Print out the data below with every line intact.

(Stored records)
◆ ◆ ◆ ◆ ◆

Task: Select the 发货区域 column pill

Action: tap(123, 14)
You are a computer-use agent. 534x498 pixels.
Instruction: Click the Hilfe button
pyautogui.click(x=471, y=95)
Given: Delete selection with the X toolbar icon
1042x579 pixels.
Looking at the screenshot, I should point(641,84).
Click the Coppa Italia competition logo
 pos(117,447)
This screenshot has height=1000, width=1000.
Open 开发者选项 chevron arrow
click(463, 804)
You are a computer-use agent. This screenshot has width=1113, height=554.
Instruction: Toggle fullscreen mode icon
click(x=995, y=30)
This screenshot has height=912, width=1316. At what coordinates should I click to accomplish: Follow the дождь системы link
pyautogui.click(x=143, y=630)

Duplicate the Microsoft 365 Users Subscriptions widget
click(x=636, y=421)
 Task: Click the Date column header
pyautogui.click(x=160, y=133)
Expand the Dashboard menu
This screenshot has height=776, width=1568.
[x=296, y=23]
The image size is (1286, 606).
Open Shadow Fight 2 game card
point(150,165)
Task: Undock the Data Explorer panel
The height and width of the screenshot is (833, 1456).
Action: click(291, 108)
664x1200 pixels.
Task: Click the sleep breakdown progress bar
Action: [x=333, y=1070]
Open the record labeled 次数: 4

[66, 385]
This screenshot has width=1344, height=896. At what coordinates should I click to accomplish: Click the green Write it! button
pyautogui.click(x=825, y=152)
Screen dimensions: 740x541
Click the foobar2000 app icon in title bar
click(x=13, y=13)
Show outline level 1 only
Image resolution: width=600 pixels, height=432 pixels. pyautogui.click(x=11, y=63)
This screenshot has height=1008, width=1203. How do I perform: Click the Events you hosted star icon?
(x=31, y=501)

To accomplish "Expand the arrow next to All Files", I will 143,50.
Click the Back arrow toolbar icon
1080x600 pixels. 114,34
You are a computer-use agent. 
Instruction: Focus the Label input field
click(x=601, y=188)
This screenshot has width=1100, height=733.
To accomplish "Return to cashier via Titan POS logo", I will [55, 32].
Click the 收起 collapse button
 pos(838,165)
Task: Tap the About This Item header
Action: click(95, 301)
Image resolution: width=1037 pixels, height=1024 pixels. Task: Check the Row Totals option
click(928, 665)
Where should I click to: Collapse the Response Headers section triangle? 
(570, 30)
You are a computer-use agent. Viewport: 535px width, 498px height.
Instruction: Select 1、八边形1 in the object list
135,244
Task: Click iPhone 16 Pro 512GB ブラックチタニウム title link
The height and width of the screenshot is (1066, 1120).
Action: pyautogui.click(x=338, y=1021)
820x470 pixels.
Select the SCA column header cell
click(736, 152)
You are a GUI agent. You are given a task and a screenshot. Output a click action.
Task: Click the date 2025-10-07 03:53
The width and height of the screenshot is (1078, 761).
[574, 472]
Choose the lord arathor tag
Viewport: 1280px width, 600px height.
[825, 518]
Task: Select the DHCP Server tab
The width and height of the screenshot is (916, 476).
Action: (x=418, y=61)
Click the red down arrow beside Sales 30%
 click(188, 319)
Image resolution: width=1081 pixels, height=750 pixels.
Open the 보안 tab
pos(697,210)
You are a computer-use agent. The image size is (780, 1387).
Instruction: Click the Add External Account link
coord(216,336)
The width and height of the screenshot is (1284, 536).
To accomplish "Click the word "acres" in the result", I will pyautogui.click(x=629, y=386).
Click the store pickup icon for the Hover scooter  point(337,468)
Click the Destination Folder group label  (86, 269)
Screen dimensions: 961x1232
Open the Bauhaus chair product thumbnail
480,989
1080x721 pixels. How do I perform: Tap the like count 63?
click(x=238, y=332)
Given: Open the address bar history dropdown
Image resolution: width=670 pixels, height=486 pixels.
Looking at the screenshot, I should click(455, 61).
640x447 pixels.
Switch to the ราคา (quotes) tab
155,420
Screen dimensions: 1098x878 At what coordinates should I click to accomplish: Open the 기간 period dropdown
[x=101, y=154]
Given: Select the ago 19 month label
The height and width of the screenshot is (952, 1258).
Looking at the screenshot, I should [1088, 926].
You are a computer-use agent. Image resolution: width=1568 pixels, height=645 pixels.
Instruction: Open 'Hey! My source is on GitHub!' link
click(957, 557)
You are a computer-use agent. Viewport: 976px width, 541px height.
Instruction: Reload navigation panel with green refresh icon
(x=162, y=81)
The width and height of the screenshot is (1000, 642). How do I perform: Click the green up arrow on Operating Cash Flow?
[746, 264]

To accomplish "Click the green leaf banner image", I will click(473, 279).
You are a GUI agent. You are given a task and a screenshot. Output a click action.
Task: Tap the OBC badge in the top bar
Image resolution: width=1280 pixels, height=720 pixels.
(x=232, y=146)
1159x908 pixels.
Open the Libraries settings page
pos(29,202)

◆ ◆ ◆ ◆ ◆

Answer box »
Task: Select the 发货区域 column pill

Action: tap(123, 14)
You are a computer-use agent. 534x498 pixels.
Instruction: Click the Hilfe button
pyautogui.click(x=471, y=95)
Given: Delete selection with the X toolbar icon
1042x579 pixels.
Looking at the screenshot, I should point(641,84).
Click the Coppa Italia competition logo
 pos(117,447)
This screenshot has height=1000, width=1000.
Open 开发者选项 chevron arrow
click(463, 804)
You are a computer-use agent. This screenshot has width=1113, height=554.
Instruction: Toggle fullscreen mode icon
click(x=995, y=30)
This screenshot has height=912, width=1316. At what coordinates should I click to accomplish: Follow the дождь системы link
pyautogui.click(x=143, y=630)

Duplicate the Microsoft 365 Users Subscriptions widget
click(x=636, y=421)
 Task: Click the Date column header
pyautogui.click(x=160, y=133)
Expand the Dashboard menu
This screenshot has height=776, width=1568.
[x=296, y=23]
The image size is (1286, 606).
Open Shadow Fight 2 game card
point(150,165)
Task: Undock the Data Explorer panel
The height and width of the screenshot is (833, 1456).
Action: click(291, 108)
664x1200 pixels.
Task: Click the sleep breakdown progress bar
Action: [x=333, y=1070]
Open the record labeled 次数: 4

[66, 385]
This screenshot has width=1344, height=896. At what coordinates should I click to accomplish: Click the green Write it! button
pyautogui.click(x=825, y=152)
Screen dimensions: 740x541
Click the foobar2000 app icon in title bar
click(x=13, y=13)
Show outline level 1 only
Image resolution: width=600 pixels, height=432 pixels. pyautogui.click(x=11, y=63)
This screenshot has height=1008, width=1203. How do I perform: Click the Events you hosted star icon?
(x=31, y=501)

To accomplish "Expand the arrow next to All Files", I will 143,50.
Click the Back arrow toolbar icon
1080x600 pixels. 114,34
You are a computer-use agent. 
Instruction: Focus the Label input field
click(x=601, y=188)
This screenshot has width=1100, height=733.
To accomplish "Return to cashier via Titan POS logo", I will [55, 32].
Click the 收起 collapse button
 pos(838,165)
Task: Tap the About This Item header
Action: click(95, 301)
Image resolution: width=1037 pixels, height=1024 pixels. Task: Check the Row Totals option
click(928, 665)
Where should I click to: Collapse the Response Headers section triangle? 
(570, 30)
You are a computer-use agent. Viewport: 535px width, 498px height.
Instruction: Select 1、八边形1 in the object list
135,244
Task: Click iPhone 16 Pro 512GB ブラックチタニウム title link
The height and width of the screenshot is (1066, 1120).
Action: pyautogui.click(x=338, y=1021)
820x470 pixels.
Select the SCA column header cell
click(736, 152)
You are a GUI agent. You are given a task and a screenshot. Output a click action.
Task: Click the date 2025-10-07 03:53
The width and height of the screenshot is (1078, 761).
[574, 472]
Choose the lord arathor tag
Viewport: 1280px width, 600px height.
[825, 518]
Task: Select the DHCP Server tab
The width and height of the screenshot is (916, 476).
Action: (x=418, y=61)
Click the red down arrow beside Sales 30%
 click(188, 319)
Image resolution: width=1081 pixels, height=750 pixels.
Open the 보안 tab
pos(697,210)
You are a computer-use agent. The image size is (780, 1387).
Instruction: Click the Add External Account link
coord(216,336)
The width and height of the screenshot is (1284, 536).
To accomplish "Click the word "acres" in the result", I will pyautogui.click(x=629, y=386).
Click the store pickup icon for the Hover scooter  point(337,468)
Click the Destination Folder group label  (86, 269)
Screen dimensions: 961x1232
Open the Bauhaus chair product thumbnail
480,989
1080x721 pixels. How do I perform: Tap the like count 63?
click(x=238, y=332)
Given: Open the address bar history dropdown
Image resolution: width=670 pixels, height=486 pixels.
Looking at the screenshot, I should click(455, 61).
640x447 pixels.
Switch to the ราคา (quotes) tab
155,420
Screen dimensions: 1098x878 At what coordinates should I click to accomplish: Open the 기간 period dropdown
[x=101, y=154]
Given: Select the ago 19 month label
The height and width of the screenshot is (952, 1258).
Looking at the screenshot, I should [1088, 926].
You are a computer-use agent. Image resolution: width=1568 pixels, height=645 pixels.
Instruction: Open 'Hey! My source is on GitHub!' link
click(957, 557)
You are a computer-use agent. Viewport: 976px width, 541px height.
Instruction: Reload navigation panel with green refresh icon
(x=162, y=81)
The width and height of the screenshot is (1000, 642). How do I perform: Click the green up arrow on Operating Cash Flow?
[746, 264]

To accomplish "Click the green leaf banner image", I will click(473, 279).
You are a GUI agent. You are given a task and a screenshot. Output a click action.
Task: Tap the OBC badge in the top bar
Image resolution: width=1280 pixels, height=720 pixels.
(x=232, y=146)
1159x908 pixels.
Open the Libraries settings page
pos(29,202)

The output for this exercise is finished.